---------- The data ----------

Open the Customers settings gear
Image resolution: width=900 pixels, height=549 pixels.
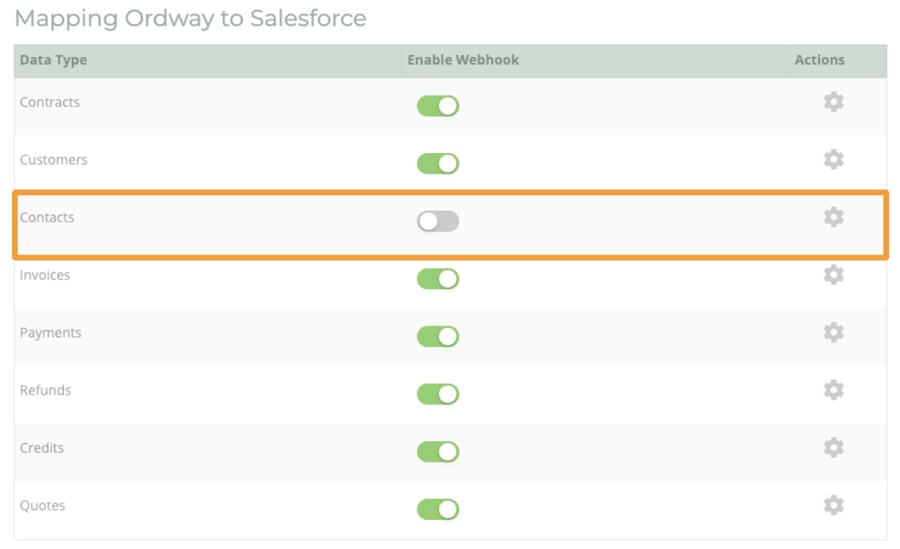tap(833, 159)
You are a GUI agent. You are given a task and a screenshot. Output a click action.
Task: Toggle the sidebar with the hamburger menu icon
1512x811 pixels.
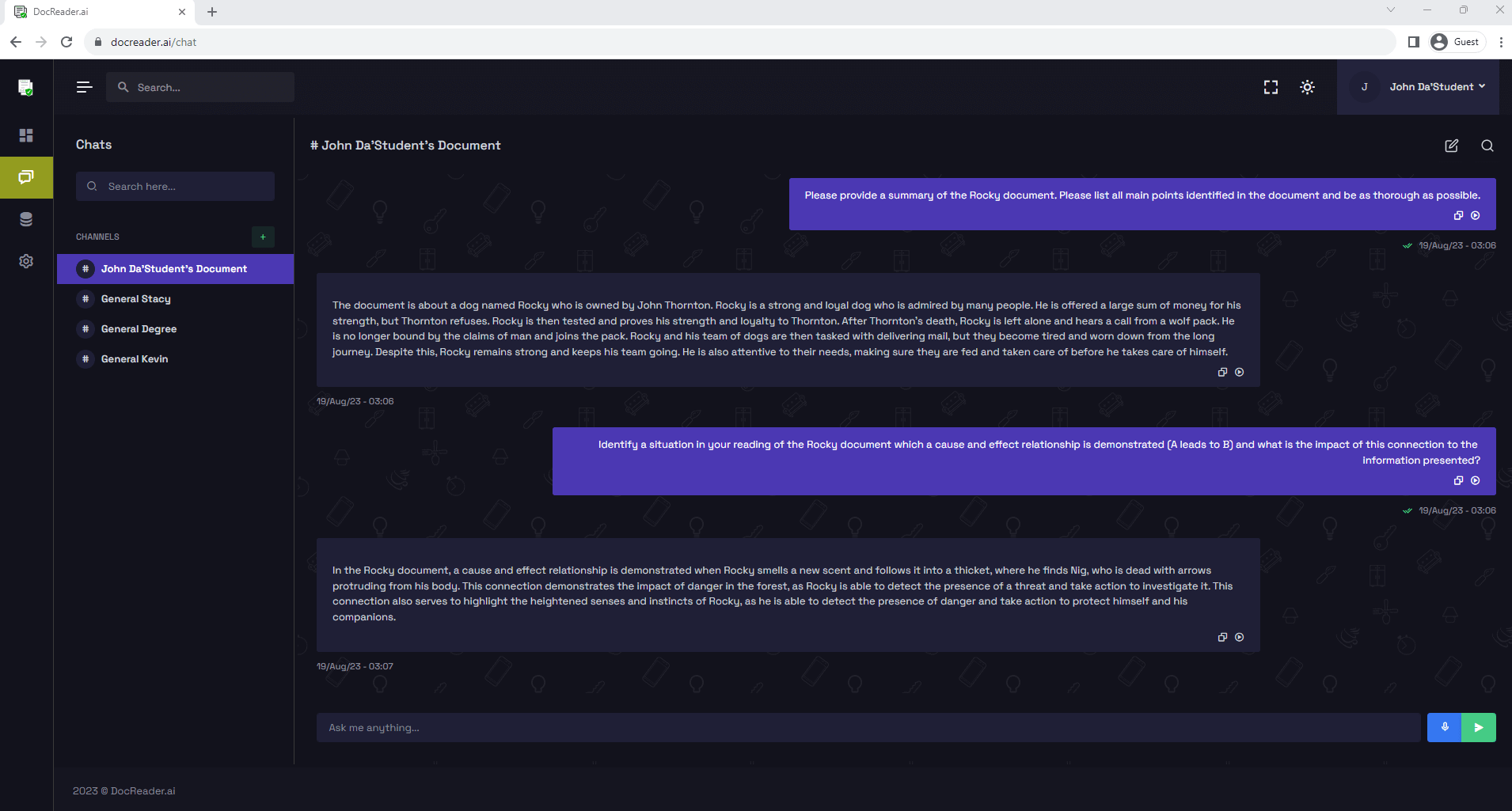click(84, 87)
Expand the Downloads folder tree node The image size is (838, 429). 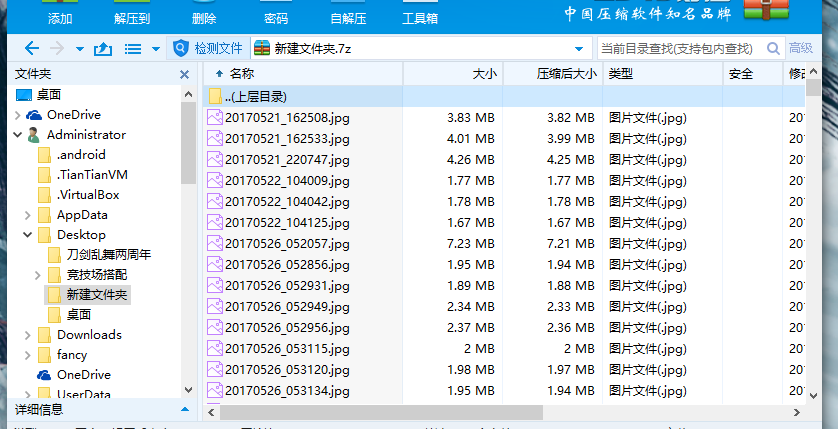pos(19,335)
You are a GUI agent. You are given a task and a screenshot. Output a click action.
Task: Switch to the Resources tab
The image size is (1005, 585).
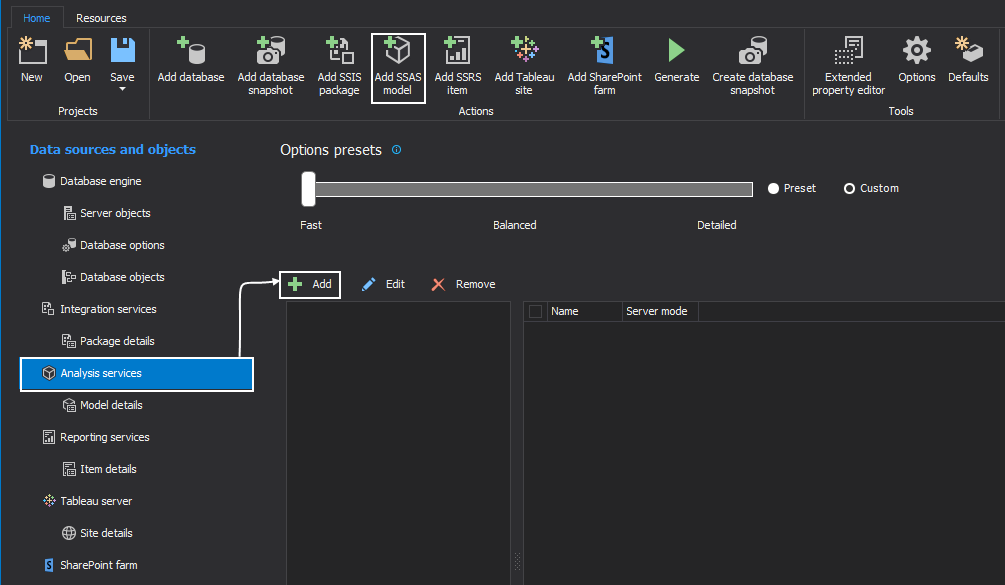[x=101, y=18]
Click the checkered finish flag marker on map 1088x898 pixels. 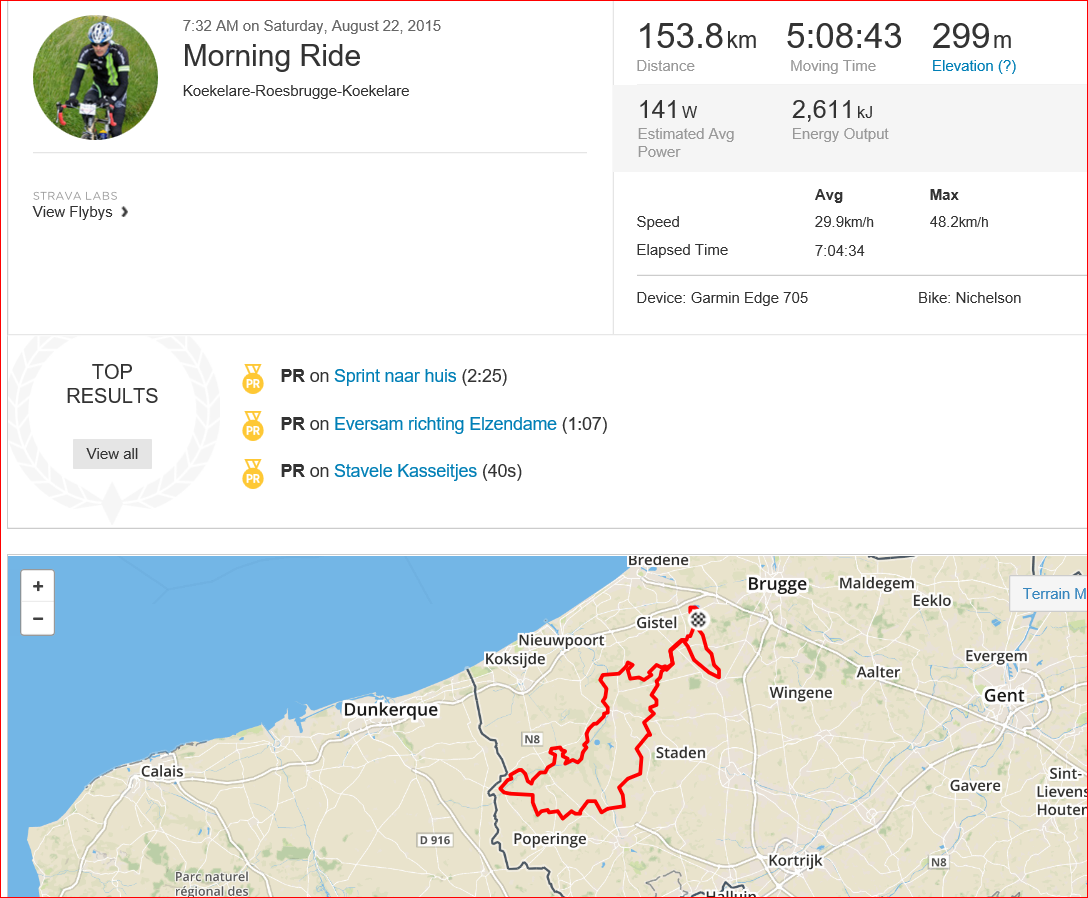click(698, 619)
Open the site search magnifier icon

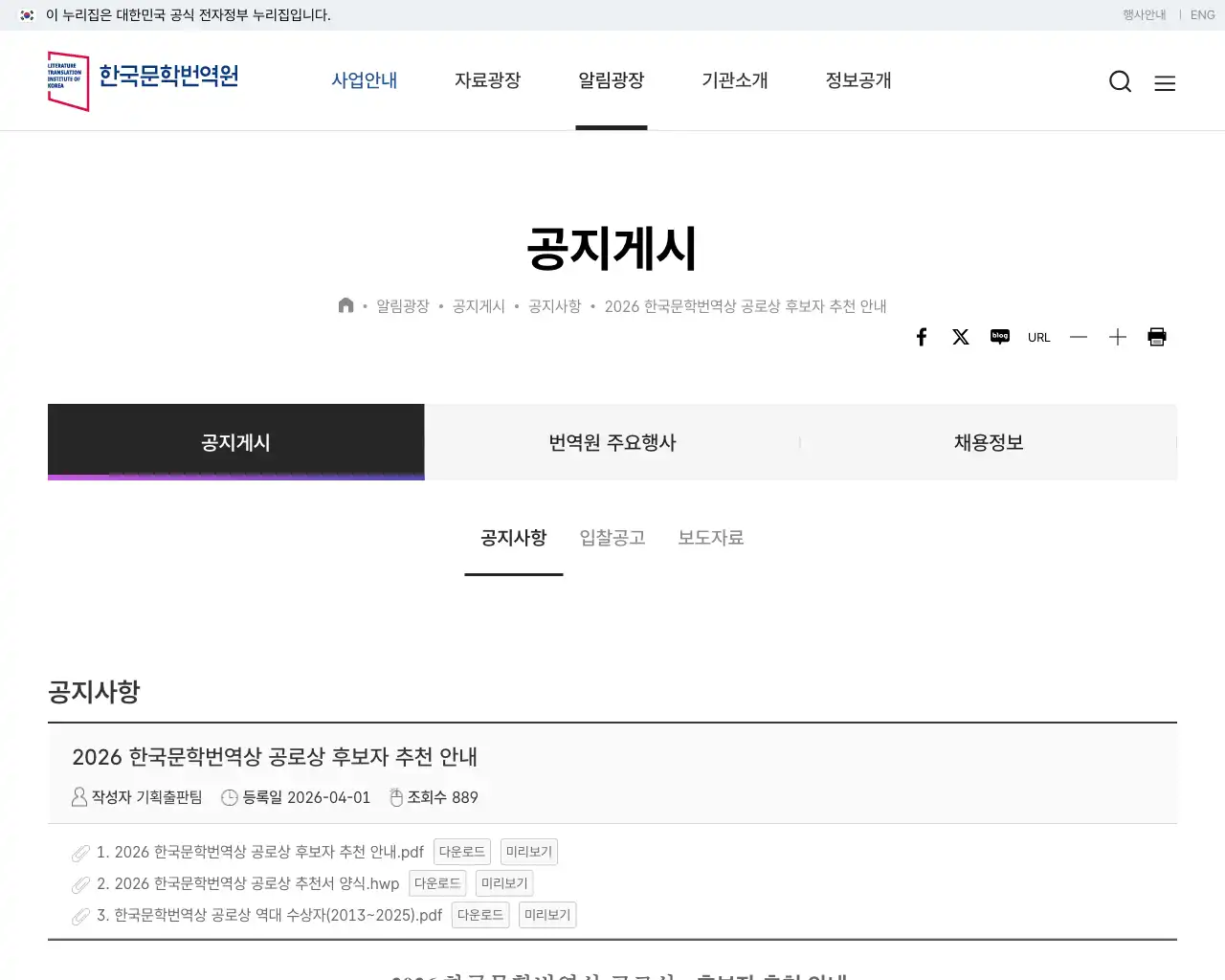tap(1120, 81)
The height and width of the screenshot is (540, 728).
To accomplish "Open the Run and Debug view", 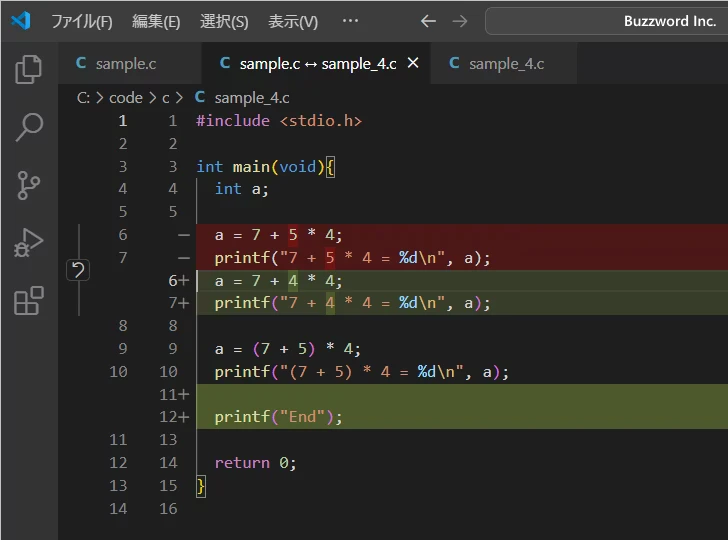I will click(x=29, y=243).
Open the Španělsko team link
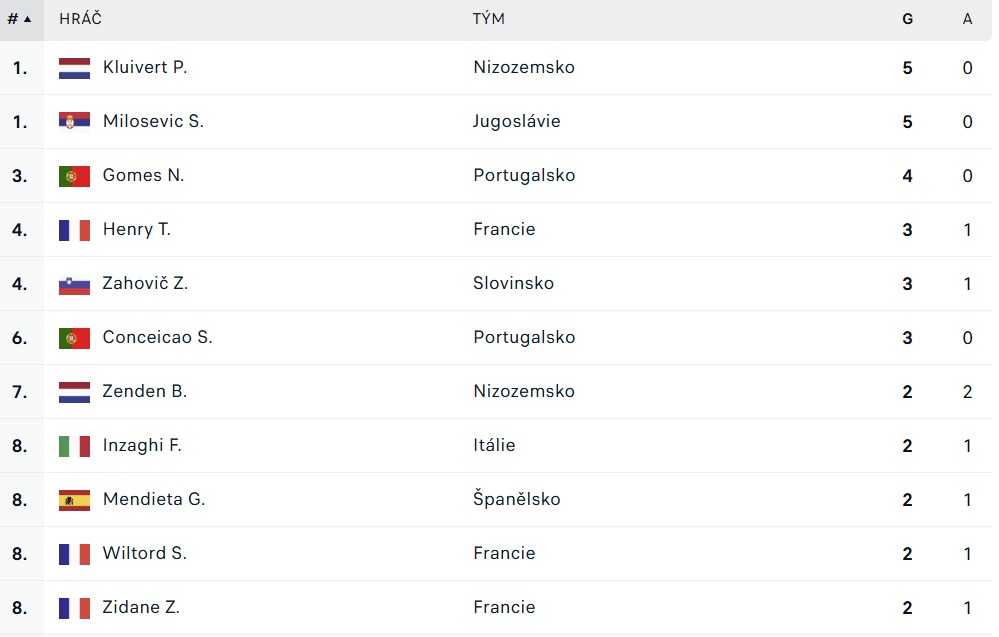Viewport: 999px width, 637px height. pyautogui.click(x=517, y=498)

----------

- **Required action**: Leave the pictures out and repeat exactly the lines from the beginning of the records to the line bearing "Task: Toggle the", both ends counted.

- **Response area**:
Open the Customers settings gear
Image resolution: width=900 pixels, height=549 pixels.
tap(833, 159)
You are a GUI agent. You are given a task and a screenshot. Output a click action.
Task: Toggle the sidebar with the hamburger menu icon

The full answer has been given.